• EXERCISE OBJECTIVE
Within the records below, find each line with the word "height" and copy it out.

• MATERIAL FOR THE TASK
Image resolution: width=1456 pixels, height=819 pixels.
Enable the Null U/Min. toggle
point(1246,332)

---

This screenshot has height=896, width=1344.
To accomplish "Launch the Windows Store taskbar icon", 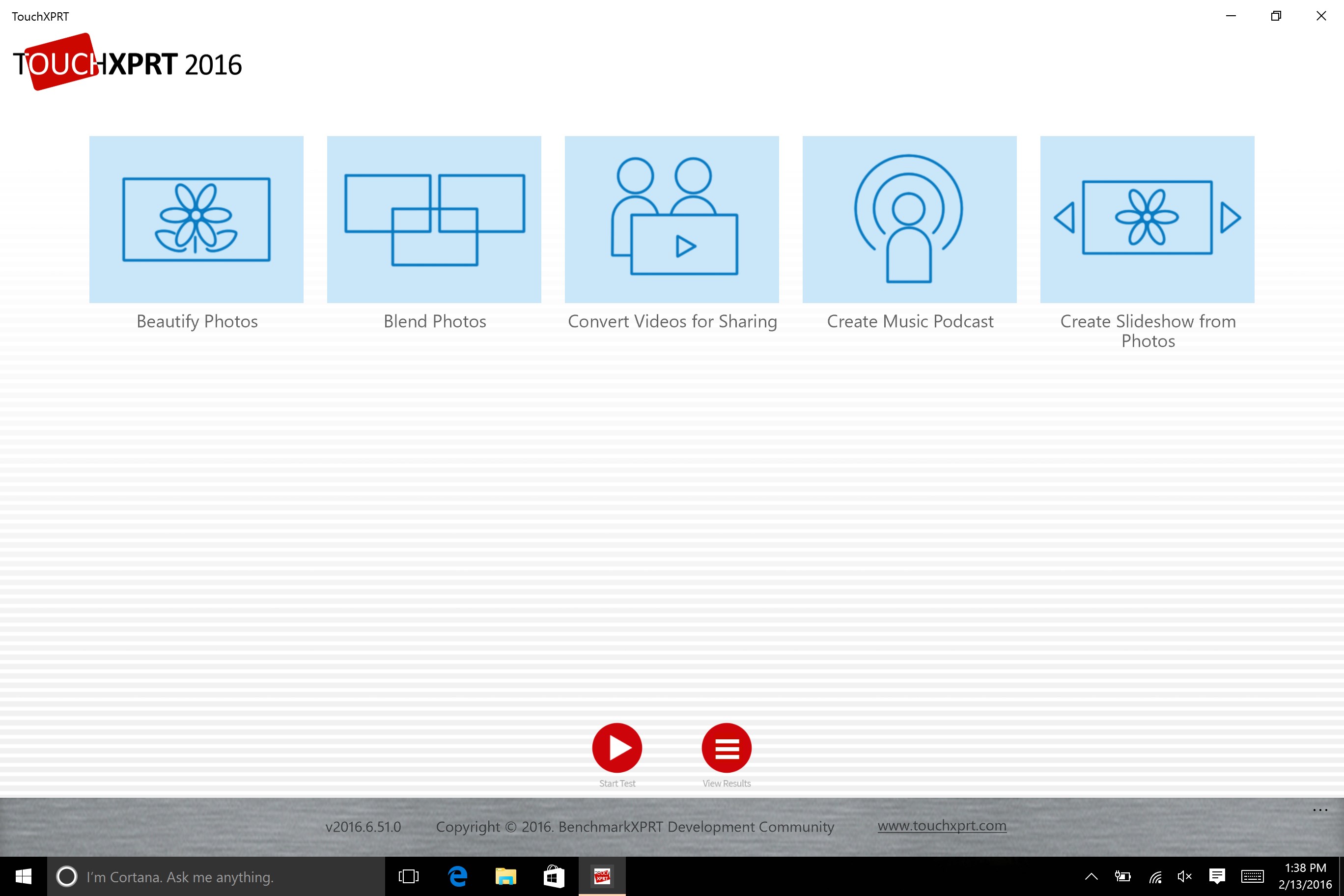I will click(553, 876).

• TASK RESULT
Image resolution: width=1456 pixels, height=819 pixels.
This screenshot has height=896, width=1344.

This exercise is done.